• **Requirements**: Reproduce the entire listing below word for word, keeping every line in its original order.

• **Material provided**:

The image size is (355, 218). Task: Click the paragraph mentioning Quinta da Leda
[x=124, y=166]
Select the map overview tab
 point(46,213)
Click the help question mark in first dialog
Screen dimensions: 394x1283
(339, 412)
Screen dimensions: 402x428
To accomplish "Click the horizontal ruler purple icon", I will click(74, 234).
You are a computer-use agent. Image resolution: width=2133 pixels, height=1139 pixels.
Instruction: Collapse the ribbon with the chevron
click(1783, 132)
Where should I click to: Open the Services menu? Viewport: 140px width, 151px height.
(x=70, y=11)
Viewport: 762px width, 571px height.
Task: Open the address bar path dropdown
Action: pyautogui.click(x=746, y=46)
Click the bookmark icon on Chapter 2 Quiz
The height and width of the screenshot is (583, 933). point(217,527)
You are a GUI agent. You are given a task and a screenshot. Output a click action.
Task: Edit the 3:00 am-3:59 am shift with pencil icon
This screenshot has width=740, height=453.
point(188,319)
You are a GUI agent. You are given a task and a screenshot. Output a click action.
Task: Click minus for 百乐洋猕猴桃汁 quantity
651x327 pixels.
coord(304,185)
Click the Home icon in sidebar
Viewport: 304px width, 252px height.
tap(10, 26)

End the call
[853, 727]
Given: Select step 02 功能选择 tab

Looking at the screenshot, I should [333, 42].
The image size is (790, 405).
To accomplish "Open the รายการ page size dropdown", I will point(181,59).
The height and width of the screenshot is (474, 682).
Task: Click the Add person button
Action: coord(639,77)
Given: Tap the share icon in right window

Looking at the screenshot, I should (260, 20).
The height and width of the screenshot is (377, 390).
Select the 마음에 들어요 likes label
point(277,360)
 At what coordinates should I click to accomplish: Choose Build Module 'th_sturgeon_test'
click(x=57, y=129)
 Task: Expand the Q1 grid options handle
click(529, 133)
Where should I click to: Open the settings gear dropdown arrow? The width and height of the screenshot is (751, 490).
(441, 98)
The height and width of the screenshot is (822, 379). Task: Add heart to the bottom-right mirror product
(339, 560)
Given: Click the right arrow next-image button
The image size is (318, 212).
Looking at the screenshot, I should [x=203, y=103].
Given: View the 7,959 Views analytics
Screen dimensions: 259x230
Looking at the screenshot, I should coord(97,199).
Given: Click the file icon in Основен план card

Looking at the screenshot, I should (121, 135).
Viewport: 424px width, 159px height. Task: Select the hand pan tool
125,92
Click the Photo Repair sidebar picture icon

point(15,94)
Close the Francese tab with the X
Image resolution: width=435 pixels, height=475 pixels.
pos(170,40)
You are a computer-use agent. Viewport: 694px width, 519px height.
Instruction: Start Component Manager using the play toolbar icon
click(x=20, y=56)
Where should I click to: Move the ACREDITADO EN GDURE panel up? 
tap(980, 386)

• **Task output**:
The image size is (355, 218). Task: Click the paragraph mentioning Quinta da Leda
[x=124, y=166]
Select the map overview tab
 point(46,213)
Click the help question mark in first dialog
Screen dimensions: 394x1283
(339, 412)
Screen dimensions: 402x428
To accomplish "Click the horizontal ruler purple icon", I will click(74, 234).
You are a computer-use agent. Image resolution: width=2133 pixels, height=1139 pixels.
Instruction: Collapse the ribbon with the chevron
click(1783, 132)
Where should I click to: Open the Services menu? Viewport: 140px width, 151px height.
(x=70, y=11)
Viewport: 762px width, 571px height.
Task: Open the address bar path dropdown
Action: pyautogui.click(x=746, y=46)
Click the bookmark icon on Chapter 2 Quiz
The height and width of the screenshot is (583, 933). point(217,527)
You are a GUI agent. You are given a task and a screenshot. Output a click action.
Task: Edit the 3:00 am-3:59 am shift with pencil icon
This screenshot has width=740, height=453.
point(188,319)
You are a GUI agent. You are given a task and a screenshot. Output a click action.
Task: Click minus for 百乐洋猕猴桃汁 quantity
651x327 pixels.
coord(304,185)
Click the Home icon in sidebar
Viewport: 304px width, 252px height.
tap(10, 26)

End the call
[853, 727]
Given: Select step 02 功能选择 tab

Looking at the screenshot, I should [333, 42].
The image size is (790, 405).
To accomplish "Open the รายการ page size dropdown", I will point(181,59).
The height and width of the screenshot is (474, 682).
Task: Click the Add person button
Action: coord(639,77)
Given: Tap the share icon in right window

Looking at the screenshot, I should (260, 20).
The height and width of the screenshot is (377, 390).
Select the 마음에 들어요 likes label
point(277,360)
 At what coordinates should I click to accomplish: Choose Build Module 'th_sturgeon_test'
click(x=57, y=129)
 Task: Expand the Q1 grid options handle
click(529, 133)
Where should I click to: Open the settings gear dropdown arrow? The width and height of the screenshot is (751, 490).
(441, 98)
The height and width of the screenshot is (822, 379). Task: Add heart to the bottom-right mirror product
(339, 560)
Given: Click the right arrow next-image button
The image size is (318, 212).
Looking at the screenshot, I should [x=203, y=103].
Given: View the 7,959 Views analytics
Screen dimensions: 259x230
Looking at the screenshot, I should coord(97,199).
Given: Click the file icon in Основен план card

Looking at the screenshot, I should (121, 135).
Viewport: 424px width, 159px height. Task: Select the hand pan tool
125,92
Click the Photo Repair sidebar picture icon

point(15,94)
Close the Francese tab with the X
Image resolution: width=435 pixels, height=475 pixels.
pos(170,40)
You are a computer-use agent. Viewport: 694px width, 519px height.
Instruction: Start Component Manager using the play toolbar icon
click(x=20, y=56)
Where should I click to: Move the ACREDITADO EN GDURE panel up? 
tap(980, 386)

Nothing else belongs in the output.